=== RECORDS FOR PROCESSING ===

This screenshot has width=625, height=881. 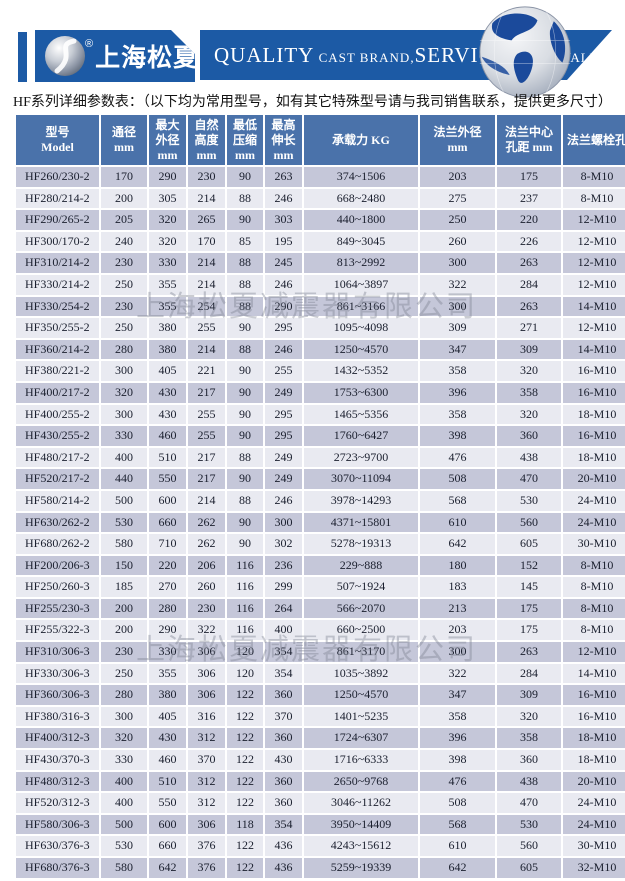 What do you see at coordinates (361, 652) in the screenshot?
I see `value-cell: 861~3170` at bounding box center [361, 652].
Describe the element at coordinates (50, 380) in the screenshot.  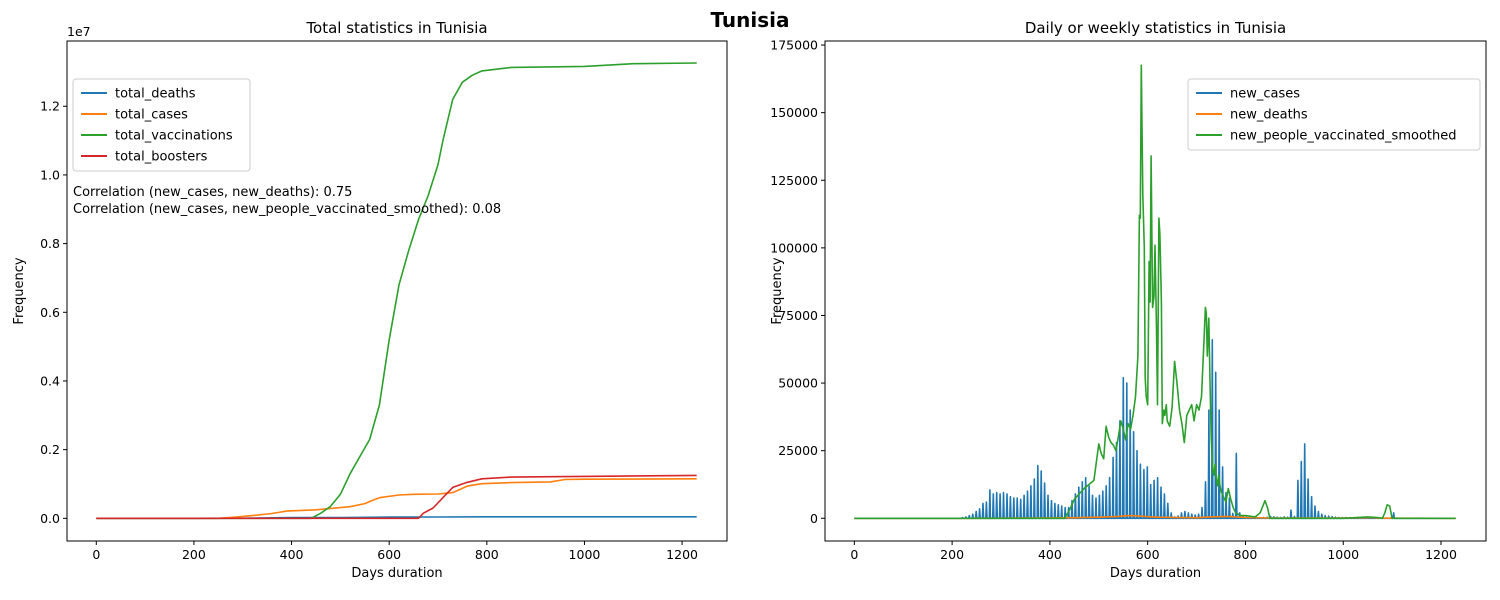
I see `y-tick-label: 0.4` at that location.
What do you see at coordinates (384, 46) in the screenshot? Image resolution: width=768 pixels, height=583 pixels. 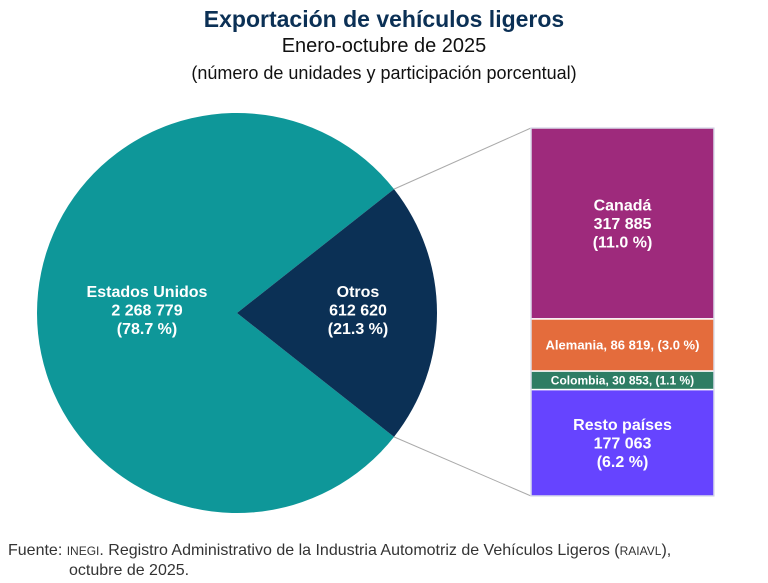 I see `chart-subtitle: Enero-octubre de 2025` at bounding box center [384, 46].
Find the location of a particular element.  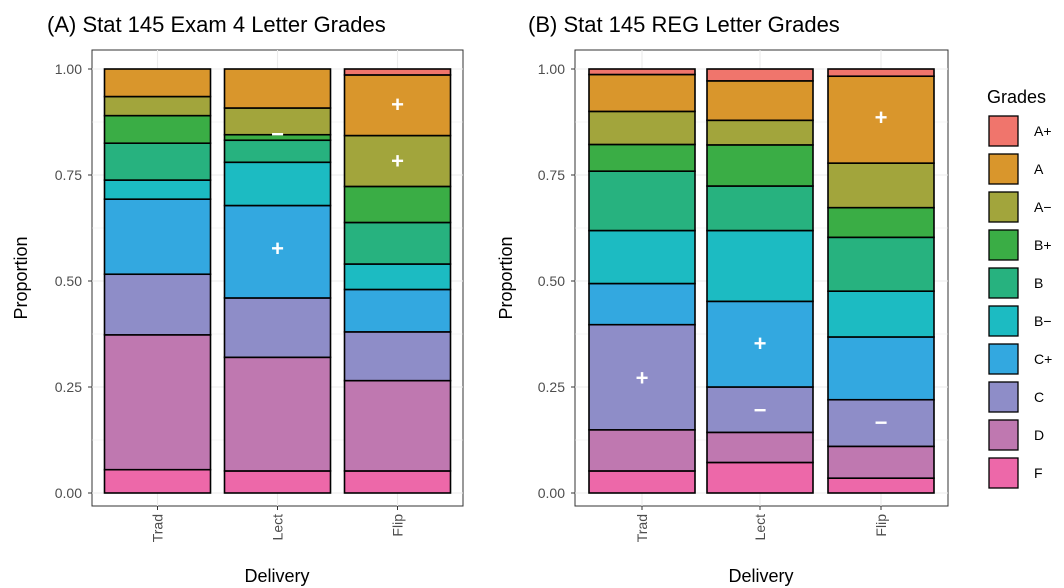

bar-segment-lect-bplus is located at coordinates (760, 166).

===

PROBLEM
Format the part of the records that opens with the line containing "Describe the element" and closes with the line containing "at that location." as a JSON list of strings, one string per line, with both of those lines included. Leave the pictures out.

RESPONSE TO THIS EXERCISE
[
  "Describe the element at coordinates (50, 380) in the screenshot.  ",
  "I see `y-tick-label: 0.4` at that location."
]